Rewrite the material below, replacing "magnifier icon" with "magnifying glass icon" wherever it occurs and leaving everything else unchanged.

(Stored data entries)
☆ ☆ ☆ ☆ ☆

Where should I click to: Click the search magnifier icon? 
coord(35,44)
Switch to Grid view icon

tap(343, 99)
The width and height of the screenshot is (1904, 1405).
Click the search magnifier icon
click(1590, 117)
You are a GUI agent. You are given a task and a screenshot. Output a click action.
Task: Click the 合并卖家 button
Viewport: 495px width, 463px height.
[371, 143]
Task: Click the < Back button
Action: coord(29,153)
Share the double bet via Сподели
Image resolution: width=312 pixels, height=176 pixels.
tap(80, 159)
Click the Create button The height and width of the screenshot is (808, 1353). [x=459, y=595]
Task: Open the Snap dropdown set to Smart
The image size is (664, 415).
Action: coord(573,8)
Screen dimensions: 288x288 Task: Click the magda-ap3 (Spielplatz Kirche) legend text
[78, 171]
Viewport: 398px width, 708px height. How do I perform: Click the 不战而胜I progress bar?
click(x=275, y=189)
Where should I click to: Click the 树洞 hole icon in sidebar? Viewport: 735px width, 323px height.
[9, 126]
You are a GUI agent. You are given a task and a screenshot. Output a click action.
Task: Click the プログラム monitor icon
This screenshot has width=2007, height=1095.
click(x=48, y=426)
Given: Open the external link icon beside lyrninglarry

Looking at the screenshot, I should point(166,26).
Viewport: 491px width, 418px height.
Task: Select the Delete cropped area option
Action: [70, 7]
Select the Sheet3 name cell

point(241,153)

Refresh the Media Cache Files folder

☆ ☆ ☆ ☆ ☆

### [Result]
Where should I click to: Click the search magnifying glass icon? 
coord(35,44)
Switch to Grid view icon

tap(343, 99)
The width and height of the screenshot is (1904, 1405).
Click the search magnifying glass icon
click(1590, 117)
You are a GUI agent. You are given a task and a screenshot. Output a click action.
Task: Click the 合并卖家 button
Viewport: 495px width, 463px height.
[371, 143]
Task: Click the < Back button
Action: coord(29,153)
Share the double bet via Сподели
Image resolution: width=312 pixels, height=176 pixels.
tap(80, 159)
Click the Create button The height and width of the screenshot is (808, 1353). [x=459, y=595]
Task: Open the Snap dropdown set to Smart
The image size is (664, 415).
Action: coord(573,8)
Screen dimensions: 288x288 Task: Click the magda-ap3 (Spielplatz Kirche) legend text
[78, 171]
Viewport: 398px width, 708px height. How do I perform: Click the 不战而胜I progress bar?
click(x=275, y=189)
Where should I click to: Click the 树洞 hole icon in sidebar? Viewport: 735px width, 323px height.
[9, 126]
You are a GUI agent. You are given a task and a screenshot. Output a click action.
Task: Click the プログラム monitor icon
This screenshot has width=2007, height=1095.
click(x=48, y=426)
Given: Open the external link icon beside lyrninglarry

Looking at the screenshot, I should point(166,26).
Viewport: 491px width, 418px height.
Task: Select the Delete cropped area option
Action: [70, 7]
Select the Sheet3 name cell

point(241,153)

Refresh the Media Cache Files folder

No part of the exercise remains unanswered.